Saved data entries
━━━
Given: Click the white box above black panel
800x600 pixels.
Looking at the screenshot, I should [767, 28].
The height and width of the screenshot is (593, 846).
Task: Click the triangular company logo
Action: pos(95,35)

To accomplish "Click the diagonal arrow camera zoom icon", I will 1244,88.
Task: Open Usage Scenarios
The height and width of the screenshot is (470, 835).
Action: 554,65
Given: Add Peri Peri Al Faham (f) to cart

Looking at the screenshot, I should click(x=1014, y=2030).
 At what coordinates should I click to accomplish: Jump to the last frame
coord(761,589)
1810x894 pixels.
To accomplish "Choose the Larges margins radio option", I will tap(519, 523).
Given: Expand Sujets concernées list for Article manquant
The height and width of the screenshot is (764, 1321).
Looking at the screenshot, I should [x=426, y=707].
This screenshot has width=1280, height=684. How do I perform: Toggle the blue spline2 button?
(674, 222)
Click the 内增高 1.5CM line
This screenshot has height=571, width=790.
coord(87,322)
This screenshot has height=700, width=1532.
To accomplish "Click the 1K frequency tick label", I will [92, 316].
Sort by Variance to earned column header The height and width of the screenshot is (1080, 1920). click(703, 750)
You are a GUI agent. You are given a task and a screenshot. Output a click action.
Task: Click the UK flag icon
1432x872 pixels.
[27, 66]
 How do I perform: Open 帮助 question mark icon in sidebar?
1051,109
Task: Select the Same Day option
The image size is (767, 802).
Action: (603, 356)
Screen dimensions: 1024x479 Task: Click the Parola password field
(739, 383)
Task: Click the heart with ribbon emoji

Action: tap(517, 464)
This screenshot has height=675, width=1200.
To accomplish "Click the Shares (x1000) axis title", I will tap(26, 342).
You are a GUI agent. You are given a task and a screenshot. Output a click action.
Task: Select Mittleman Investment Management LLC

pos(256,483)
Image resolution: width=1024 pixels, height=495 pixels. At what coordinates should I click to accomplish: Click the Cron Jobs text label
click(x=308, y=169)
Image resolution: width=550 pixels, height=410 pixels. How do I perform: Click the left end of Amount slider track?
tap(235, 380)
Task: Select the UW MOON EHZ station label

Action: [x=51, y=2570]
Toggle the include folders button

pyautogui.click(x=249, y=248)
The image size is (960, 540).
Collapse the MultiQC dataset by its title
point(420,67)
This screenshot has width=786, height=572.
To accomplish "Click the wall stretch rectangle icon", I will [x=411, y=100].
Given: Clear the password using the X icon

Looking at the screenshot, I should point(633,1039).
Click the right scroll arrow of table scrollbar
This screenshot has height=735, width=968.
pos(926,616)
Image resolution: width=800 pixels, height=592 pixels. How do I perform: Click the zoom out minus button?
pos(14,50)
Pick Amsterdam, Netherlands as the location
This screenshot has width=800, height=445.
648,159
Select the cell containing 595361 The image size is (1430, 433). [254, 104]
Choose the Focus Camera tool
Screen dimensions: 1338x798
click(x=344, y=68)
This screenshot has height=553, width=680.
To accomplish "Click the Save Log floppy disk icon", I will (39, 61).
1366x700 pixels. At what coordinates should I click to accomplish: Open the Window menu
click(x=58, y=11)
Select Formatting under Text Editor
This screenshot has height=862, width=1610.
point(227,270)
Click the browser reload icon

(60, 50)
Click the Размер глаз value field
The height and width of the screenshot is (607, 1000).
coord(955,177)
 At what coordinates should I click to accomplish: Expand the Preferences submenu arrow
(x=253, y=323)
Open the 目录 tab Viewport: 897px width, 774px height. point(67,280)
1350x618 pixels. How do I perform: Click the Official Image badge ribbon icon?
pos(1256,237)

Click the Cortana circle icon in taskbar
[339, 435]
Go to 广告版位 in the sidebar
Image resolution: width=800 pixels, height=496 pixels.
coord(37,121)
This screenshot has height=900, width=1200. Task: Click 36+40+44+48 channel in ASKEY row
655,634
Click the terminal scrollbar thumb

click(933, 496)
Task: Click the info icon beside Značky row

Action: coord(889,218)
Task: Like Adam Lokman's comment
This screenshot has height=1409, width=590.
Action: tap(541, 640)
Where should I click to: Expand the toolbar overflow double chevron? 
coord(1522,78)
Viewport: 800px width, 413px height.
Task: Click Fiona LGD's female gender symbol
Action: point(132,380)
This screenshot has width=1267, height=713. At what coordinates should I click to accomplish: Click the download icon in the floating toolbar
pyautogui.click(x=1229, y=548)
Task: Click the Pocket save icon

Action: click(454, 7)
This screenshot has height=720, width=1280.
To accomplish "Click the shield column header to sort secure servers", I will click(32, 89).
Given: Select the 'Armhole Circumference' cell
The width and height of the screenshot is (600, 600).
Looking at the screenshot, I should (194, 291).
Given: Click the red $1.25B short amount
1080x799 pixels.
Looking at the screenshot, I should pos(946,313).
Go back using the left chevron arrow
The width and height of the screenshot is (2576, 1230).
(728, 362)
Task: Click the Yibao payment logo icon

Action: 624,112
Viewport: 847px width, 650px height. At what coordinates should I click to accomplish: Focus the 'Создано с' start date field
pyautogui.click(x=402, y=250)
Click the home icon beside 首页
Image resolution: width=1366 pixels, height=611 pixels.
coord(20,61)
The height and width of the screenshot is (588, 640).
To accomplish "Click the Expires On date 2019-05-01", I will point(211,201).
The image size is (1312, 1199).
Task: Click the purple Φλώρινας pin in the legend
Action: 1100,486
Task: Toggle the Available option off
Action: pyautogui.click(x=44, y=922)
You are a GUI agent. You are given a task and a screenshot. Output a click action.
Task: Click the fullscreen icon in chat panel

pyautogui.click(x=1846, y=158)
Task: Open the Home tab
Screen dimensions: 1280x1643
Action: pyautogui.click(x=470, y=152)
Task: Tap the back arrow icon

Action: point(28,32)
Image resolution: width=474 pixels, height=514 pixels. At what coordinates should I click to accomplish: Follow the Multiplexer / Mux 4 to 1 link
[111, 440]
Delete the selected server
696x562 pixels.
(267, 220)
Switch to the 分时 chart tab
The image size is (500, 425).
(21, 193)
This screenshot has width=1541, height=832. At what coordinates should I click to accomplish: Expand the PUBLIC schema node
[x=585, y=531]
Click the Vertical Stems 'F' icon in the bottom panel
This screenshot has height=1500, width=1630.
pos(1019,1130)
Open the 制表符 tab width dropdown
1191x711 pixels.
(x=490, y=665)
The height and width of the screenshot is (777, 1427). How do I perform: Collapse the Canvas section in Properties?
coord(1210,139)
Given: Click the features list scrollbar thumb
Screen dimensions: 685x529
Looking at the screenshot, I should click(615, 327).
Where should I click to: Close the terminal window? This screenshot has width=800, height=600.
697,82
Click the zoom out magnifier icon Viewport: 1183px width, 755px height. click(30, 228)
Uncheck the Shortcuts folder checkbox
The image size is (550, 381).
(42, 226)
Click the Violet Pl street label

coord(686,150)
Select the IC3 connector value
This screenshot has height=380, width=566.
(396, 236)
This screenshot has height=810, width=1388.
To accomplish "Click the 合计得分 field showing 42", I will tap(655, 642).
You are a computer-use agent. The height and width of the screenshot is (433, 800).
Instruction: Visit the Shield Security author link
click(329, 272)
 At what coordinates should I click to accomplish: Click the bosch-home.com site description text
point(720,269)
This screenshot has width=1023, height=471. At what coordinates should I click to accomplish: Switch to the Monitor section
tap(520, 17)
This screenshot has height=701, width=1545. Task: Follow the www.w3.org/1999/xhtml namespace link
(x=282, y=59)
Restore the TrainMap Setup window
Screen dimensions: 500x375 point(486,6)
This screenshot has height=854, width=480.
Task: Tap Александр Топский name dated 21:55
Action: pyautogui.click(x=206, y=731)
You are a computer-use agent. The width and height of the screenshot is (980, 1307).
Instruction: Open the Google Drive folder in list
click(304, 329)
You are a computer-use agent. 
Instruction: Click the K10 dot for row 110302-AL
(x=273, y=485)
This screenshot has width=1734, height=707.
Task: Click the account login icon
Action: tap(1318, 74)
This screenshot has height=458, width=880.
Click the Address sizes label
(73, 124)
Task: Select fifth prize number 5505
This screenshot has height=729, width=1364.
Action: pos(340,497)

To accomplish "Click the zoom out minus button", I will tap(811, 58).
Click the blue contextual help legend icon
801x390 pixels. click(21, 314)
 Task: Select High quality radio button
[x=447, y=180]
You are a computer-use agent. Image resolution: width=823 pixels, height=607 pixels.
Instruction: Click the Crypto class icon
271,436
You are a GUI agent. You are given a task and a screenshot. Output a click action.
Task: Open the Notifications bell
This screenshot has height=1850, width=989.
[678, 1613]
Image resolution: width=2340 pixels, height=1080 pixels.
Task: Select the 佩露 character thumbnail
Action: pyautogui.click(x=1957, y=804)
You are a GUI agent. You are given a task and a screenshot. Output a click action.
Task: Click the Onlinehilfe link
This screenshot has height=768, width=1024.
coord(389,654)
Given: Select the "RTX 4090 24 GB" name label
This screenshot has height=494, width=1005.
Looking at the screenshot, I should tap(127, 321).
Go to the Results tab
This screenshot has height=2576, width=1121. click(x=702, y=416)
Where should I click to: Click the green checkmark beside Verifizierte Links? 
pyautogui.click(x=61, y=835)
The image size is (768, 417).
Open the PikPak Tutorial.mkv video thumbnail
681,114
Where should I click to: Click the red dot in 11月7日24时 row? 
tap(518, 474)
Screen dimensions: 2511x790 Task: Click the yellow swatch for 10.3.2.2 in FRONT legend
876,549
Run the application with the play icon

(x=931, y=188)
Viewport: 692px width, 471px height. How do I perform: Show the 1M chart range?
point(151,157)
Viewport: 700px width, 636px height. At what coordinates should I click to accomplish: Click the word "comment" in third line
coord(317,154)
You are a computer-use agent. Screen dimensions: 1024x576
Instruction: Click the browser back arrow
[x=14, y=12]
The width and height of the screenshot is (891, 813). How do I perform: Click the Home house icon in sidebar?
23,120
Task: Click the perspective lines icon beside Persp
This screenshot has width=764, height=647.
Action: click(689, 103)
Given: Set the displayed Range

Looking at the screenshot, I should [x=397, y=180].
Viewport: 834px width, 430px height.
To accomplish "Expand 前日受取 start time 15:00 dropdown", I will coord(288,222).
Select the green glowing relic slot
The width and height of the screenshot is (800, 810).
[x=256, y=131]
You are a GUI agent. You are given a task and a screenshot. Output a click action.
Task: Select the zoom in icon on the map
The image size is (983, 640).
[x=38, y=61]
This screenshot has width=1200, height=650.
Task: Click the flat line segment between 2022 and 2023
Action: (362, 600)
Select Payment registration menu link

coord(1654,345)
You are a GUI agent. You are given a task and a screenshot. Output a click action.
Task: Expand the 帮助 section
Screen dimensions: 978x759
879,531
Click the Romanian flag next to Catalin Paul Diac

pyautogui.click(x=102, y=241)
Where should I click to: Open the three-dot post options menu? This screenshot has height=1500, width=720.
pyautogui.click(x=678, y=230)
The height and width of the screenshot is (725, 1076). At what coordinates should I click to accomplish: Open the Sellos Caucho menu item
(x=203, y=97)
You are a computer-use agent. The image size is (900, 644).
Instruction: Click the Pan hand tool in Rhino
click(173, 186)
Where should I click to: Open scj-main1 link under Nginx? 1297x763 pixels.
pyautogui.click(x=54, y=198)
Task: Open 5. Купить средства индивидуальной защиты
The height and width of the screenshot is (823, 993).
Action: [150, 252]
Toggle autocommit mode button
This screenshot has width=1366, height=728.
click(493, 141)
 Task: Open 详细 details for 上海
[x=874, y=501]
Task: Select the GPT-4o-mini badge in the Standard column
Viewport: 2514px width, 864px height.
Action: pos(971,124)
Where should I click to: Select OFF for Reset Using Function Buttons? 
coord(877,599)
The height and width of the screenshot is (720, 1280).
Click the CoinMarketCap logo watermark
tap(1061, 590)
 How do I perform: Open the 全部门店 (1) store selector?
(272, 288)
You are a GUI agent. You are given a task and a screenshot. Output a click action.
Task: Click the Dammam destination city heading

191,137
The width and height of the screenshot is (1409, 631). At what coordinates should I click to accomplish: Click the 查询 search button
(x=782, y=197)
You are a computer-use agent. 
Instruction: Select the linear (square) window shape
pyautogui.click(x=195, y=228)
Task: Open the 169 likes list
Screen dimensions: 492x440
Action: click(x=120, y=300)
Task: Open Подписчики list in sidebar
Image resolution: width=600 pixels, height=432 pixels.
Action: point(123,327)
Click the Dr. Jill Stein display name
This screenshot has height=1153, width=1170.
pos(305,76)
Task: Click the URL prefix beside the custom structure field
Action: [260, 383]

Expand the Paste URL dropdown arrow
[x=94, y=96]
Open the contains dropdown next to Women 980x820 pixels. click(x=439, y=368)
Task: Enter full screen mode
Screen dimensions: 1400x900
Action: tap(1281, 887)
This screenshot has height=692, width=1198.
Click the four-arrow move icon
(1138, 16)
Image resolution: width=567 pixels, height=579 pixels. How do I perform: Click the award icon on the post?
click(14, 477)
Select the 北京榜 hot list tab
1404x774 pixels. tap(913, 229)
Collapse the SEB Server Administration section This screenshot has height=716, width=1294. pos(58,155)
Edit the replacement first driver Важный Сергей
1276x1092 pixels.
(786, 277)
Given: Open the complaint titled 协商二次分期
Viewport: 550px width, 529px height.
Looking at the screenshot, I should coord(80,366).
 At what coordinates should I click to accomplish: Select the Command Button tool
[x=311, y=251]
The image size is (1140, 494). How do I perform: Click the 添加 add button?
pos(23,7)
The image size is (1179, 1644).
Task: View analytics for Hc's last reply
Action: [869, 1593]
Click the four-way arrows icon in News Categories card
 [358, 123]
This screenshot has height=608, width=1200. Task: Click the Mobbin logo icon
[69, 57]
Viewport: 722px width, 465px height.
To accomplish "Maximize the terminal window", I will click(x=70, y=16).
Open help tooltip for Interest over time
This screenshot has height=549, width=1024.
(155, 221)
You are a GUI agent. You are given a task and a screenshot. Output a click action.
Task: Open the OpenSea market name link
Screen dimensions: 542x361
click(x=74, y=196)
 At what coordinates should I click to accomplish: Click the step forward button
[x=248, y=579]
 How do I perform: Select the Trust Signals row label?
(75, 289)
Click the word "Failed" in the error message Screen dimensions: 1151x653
━━━
### Your objective
Once you find the line with "Task: Click the Yibao payment logo icon" above, print it and every line after it up to and including the line with "Click the home icon beside 首页", exactly as written and nothing else.

### Response area
Task: Click the Yibao payment logo icon

Action: 624,112
Viewport: 847px width, 650px height. At what coordinates should I click to accomplish: Focus the 'Создано с' start date field
pyautogui.click(x=402, y=250)
Click the home icon beside 首页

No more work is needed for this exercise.